Start of Given records
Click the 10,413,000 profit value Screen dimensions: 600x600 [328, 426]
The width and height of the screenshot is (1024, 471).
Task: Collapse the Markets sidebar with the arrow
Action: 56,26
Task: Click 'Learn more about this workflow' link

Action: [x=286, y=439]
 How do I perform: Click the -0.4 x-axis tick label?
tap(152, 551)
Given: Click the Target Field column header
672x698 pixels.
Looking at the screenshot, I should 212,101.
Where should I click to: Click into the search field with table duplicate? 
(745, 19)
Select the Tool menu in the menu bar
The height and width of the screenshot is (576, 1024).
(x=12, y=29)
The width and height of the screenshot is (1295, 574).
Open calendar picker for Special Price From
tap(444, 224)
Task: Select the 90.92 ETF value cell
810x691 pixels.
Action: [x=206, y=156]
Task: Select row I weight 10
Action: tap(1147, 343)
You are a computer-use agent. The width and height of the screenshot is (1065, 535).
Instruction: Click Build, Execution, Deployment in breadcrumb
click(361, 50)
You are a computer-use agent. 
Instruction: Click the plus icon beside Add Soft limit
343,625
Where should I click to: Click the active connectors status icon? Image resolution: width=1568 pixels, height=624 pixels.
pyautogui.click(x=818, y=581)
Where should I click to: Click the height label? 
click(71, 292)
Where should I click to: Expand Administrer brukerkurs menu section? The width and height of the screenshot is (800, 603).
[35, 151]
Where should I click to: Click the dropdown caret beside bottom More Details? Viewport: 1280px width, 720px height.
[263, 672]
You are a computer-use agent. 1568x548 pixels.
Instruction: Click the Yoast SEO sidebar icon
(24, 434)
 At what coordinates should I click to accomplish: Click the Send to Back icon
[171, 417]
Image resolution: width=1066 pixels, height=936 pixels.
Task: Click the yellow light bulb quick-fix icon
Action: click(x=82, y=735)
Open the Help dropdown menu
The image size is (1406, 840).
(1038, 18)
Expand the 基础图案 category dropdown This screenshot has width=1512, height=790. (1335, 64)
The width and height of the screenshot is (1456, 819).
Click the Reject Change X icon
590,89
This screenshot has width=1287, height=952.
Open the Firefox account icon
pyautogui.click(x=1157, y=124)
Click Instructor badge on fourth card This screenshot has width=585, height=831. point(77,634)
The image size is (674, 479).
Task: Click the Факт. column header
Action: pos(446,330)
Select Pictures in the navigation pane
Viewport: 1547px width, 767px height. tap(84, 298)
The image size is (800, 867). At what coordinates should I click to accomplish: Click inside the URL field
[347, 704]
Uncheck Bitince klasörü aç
End of Given records
# The task
Scan the records for the word "agent". Copy each line where it turns up.

# Expected output
You are a computer-use agent. The width and height of the screenshot is (1065, 535).
You are a computer-use agent. 
You are a computer-use agent. 1568x548 pixels.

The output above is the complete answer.